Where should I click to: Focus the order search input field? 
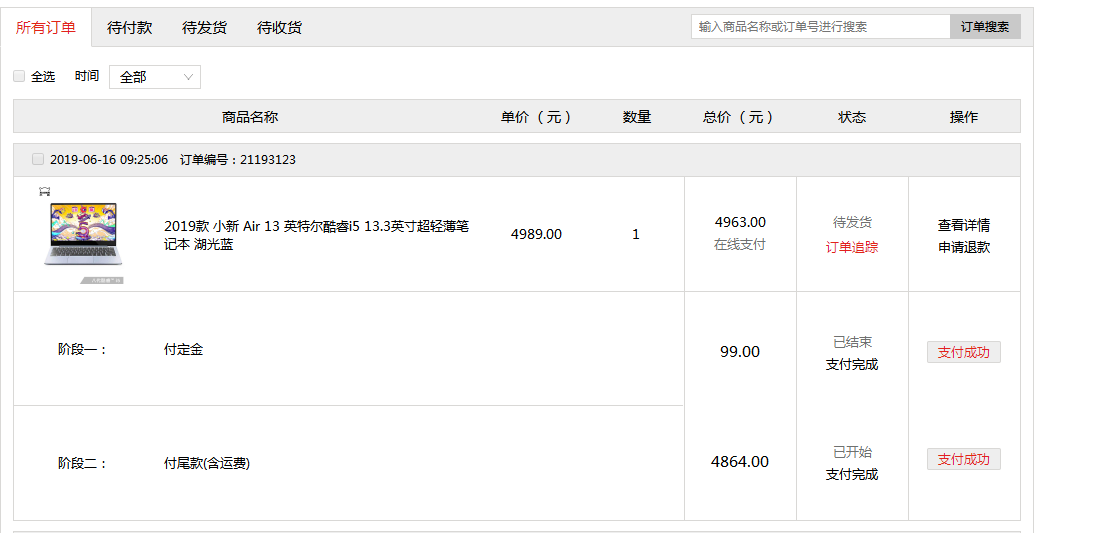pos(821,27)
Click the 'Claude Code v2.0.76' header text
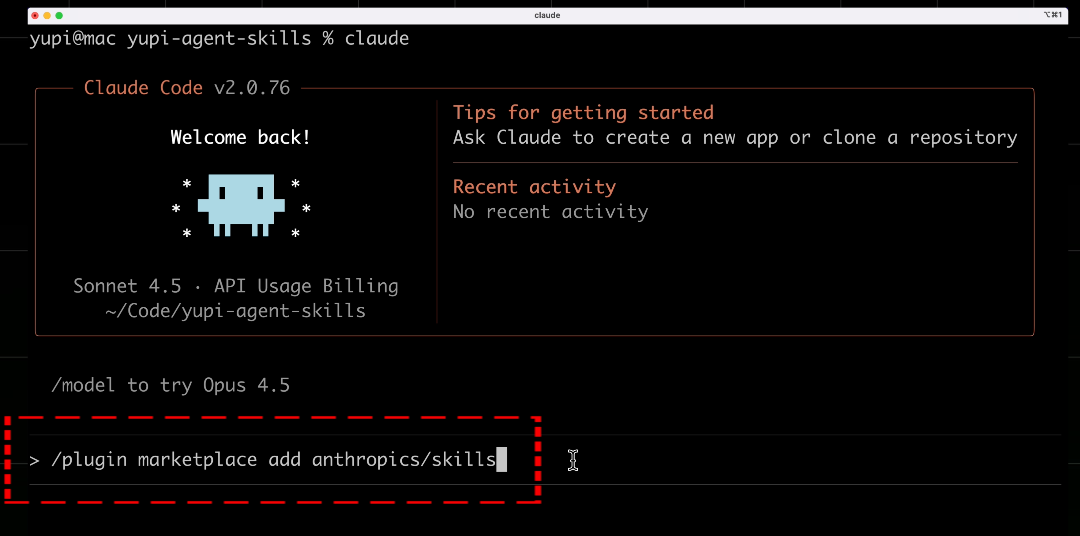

---

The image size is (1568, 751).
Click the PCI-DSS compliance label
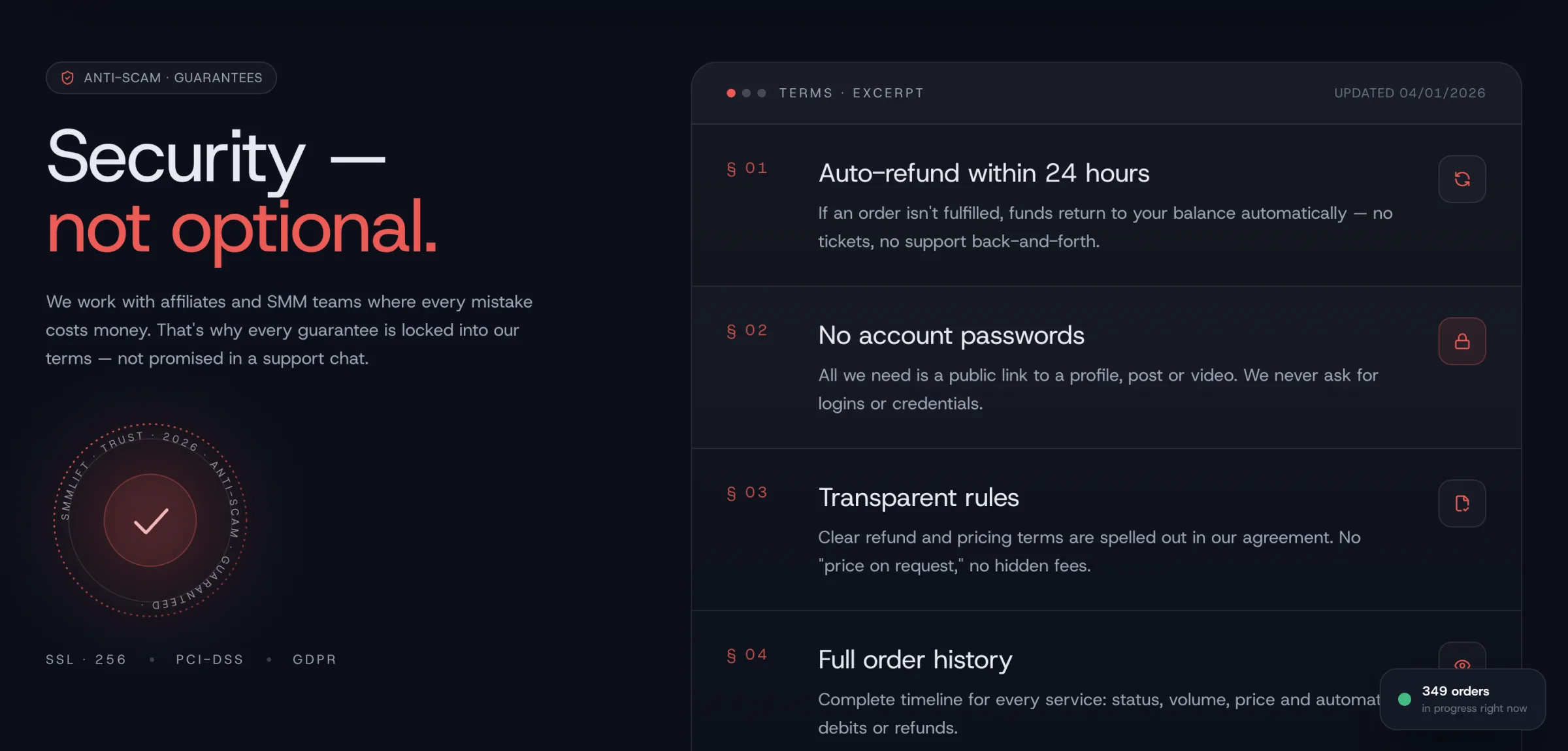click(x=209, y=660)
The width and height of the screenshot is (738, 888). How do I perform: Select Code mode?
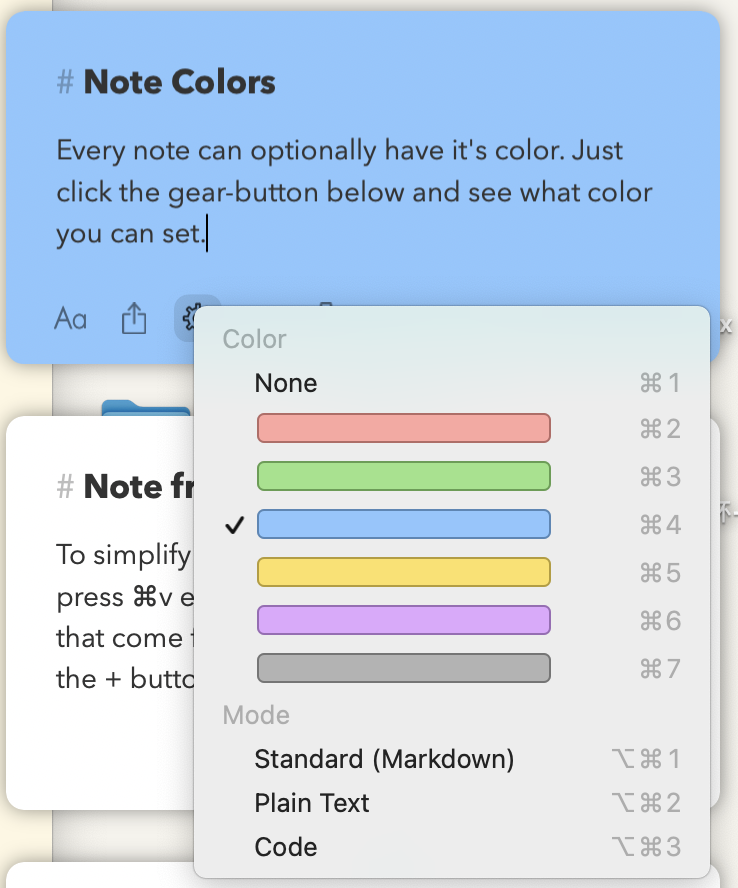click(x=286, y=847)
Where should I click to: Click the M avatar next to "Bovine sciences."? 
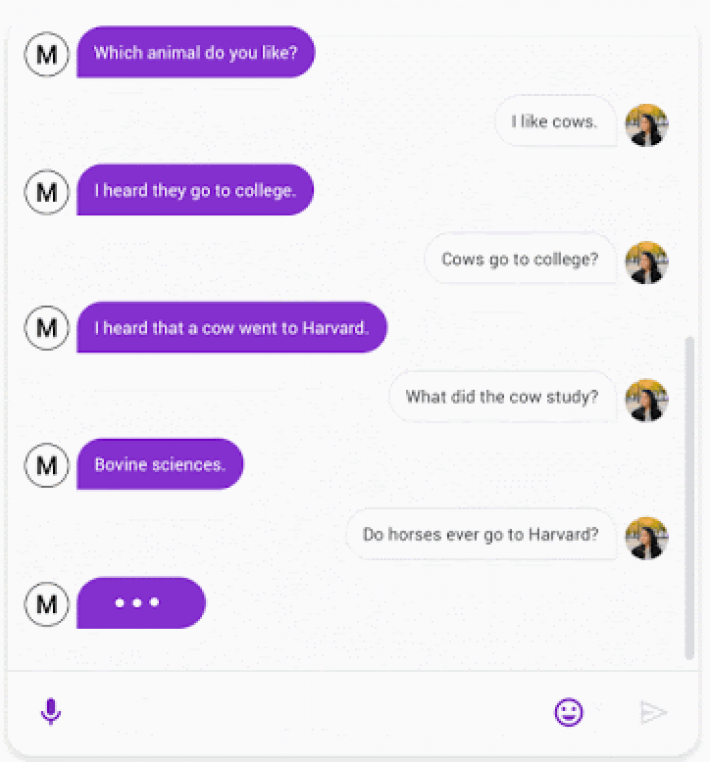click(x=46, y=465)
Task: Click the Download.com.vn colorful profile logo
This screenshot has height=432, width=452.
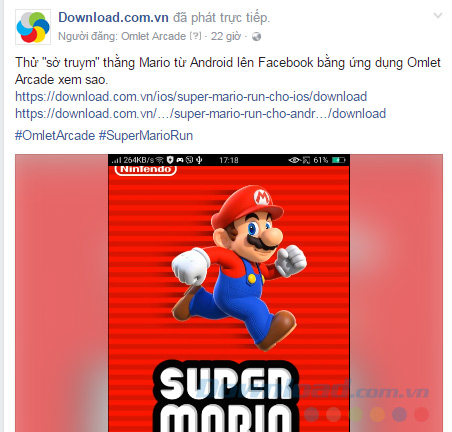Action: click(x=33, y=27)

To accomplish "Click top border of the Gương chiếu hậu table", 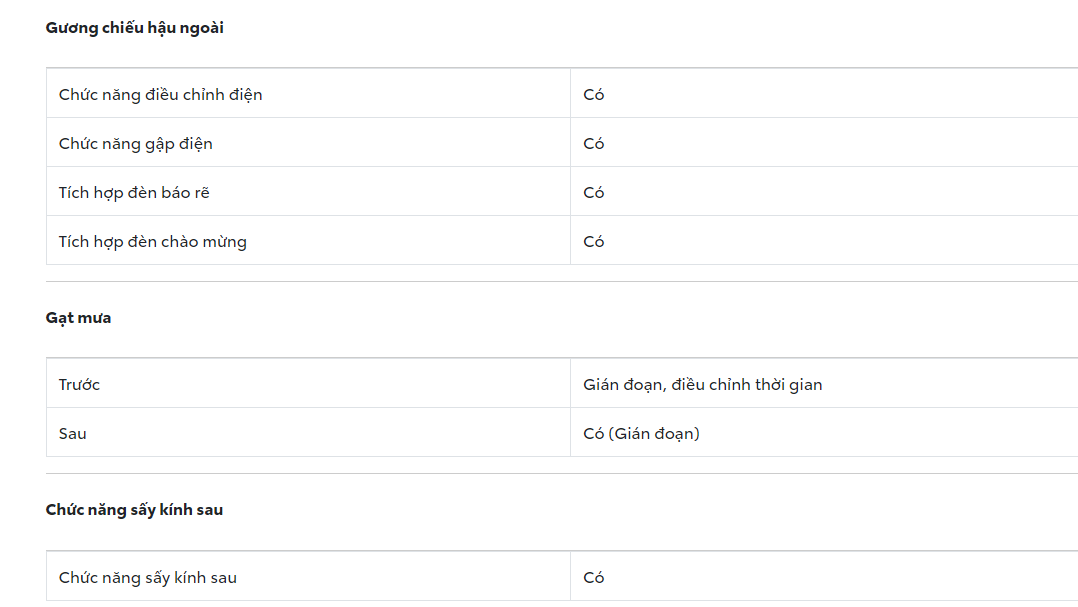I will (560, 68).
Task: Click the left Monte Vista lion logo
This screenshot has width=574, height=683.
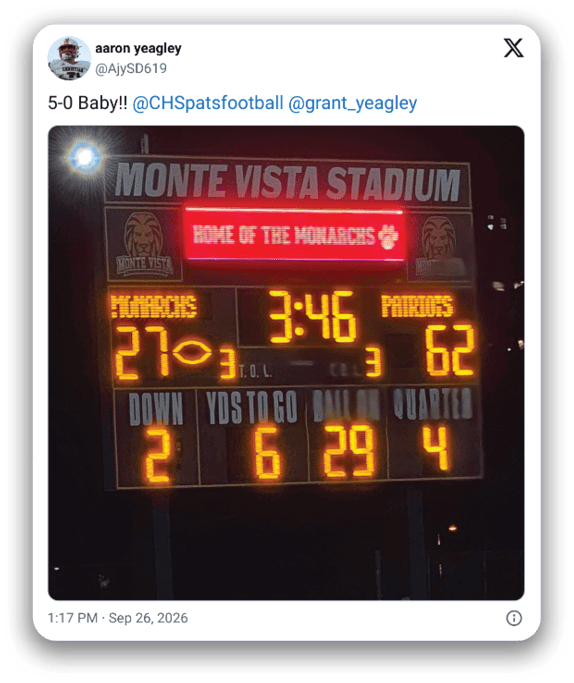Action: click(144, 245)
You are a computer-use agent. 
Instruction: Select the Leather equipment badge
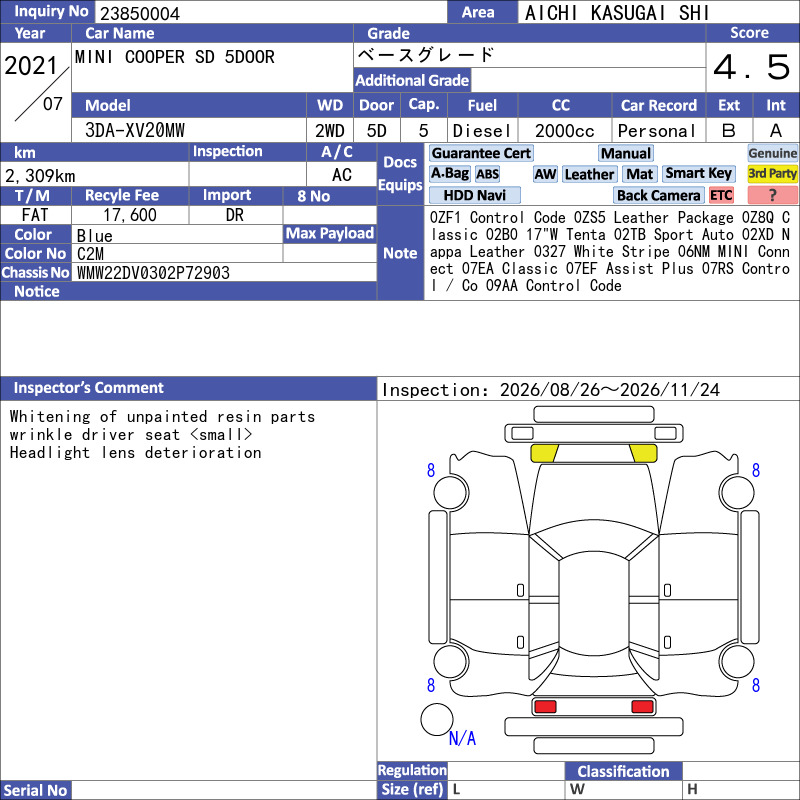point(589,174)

*Instructions to follow*
Using the records above, gather all lines where the string "Task" is present.

*Exercise solution*
Task: Click the Download.com.vn colorful profile logo
Task: Click the left Monte Vista lion logo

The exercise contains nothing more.